I am not thinking of victimhood as requiring victimizers. I am perfectly capable, on a bad day, of feeling that I am the victim of historical circumstances, of demographic trends, or of medical routines. As well , of course, of the shortsightedness and misandry of the neighbors.
The common element of victimhood, as I have constructed it and as I occasionally feel it, is that bad things are happening to me and there is nothing I can do about it. And the experience of victimhood is enveloping. “Victim” ceases to be a role into which I am cast at the moment and becomes an identity. It is “who I am.”
I really don’t like that.
So it is not surprising that I reacted very strongly to an episode of the show, Professor T. [1] This is Season 1, Episode 1. Professor T is a really interesting kind of character and it is his character that drives the series. But this character is entirely irrelevant to the part he plays in this episode.
A young woman named Diana Thyson has been raped in a public restroom at the University of Antwerp in Belgium. She didn’t see her attacker, she says. He came up behind her with a knife; he was wearing a balaclava. Professor T sits down with Diana several days later and this happens.
“Shut your eyes, and we’ll go back to the evening it happened. But not as Diana Thyssen, you’d be going as someone else. Someone who sees Diana on her bicycle, in the city, in the dark. Can you see her?”
Diana says she can.
They show again the events, which we have already seen, but this time Diana Thyson, is not only the victim, but also the observer. She is standing by a wall at the end of the restroom and she sees Diana the Victim being seized and dragged into one of the stalls. Later, after it is all over, she sees Diana the Victim crawling out of the stall, weeping in complete distress. Diana the Observer watches her; she feel empathy for the girl, but she is not that girl. Not right now.

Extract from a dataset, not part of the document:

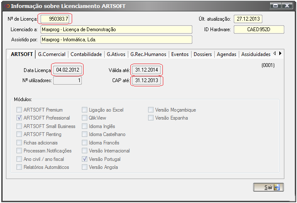Click the Nº de Licença field

tap(56, 19)
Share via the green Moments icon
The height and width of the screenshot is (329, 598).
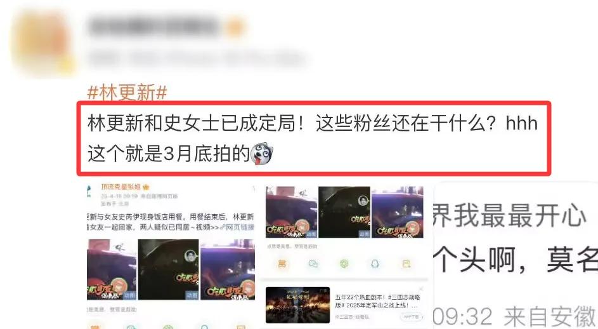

Professor T continues to question her and as the observer, Diana sees things that she had not seen when it was happening to her. The man has a tattoo on his hand, for instance. It is a tattoo common among men who have served prison time and this leads eventually to the arrest of the rapist.

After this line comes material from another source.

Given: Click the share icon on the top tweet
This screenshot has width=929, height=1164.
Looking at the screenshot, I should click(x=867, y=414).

What I like best about this episode is what I can see. I can see this happening to Diana the Victim, but she is not encompassed by those events because she is simultaneously, Diana the Observer. Under Professor T’s questioning, we can still see Diana, standing at the side, watching what is happening to the other girl.
It is very powerful visual representation of Diana refusing to become the role; she is never only the person to whom this horrible thing happened. She is also the onlooker, the collector of information; the empath who wishes things were better for that poor girl.

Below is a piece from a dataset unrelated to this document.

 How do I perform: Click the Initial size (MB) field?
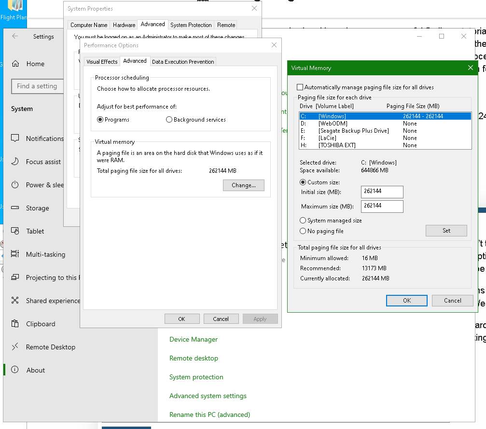click(382, 192)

Somehow, seeing it helps. I have long been a fan of the Bene Gesserit litany, which has the same general purpose.
I must not fear.Fear is the mind-killer.Fear is the little-death that brings total obliteration.I will face my fear.I will permit it to pass over me and through me.And when it has gone past I will turn the inner eye to see its path.Where the fear has gone there will be nothing. Only I will remain.”
You can hear in “I will turn the inner eye to see its path” the distinction between between the person and the fear. You can hear in “Only I will remain.” the complete separation of this awful force, which has come and gone, and I, myself. It has gone. I am still here. I have watched it go.
As I say, I am a fan of the Litany Against Fear, but it is not something I can see and for some reason, watching Diana the Observer see Diana the Victim, and refusing to be that person, is more powerful to me.
[1] This is the 2015 version of the show starring Koen de Bouw, not the newer one.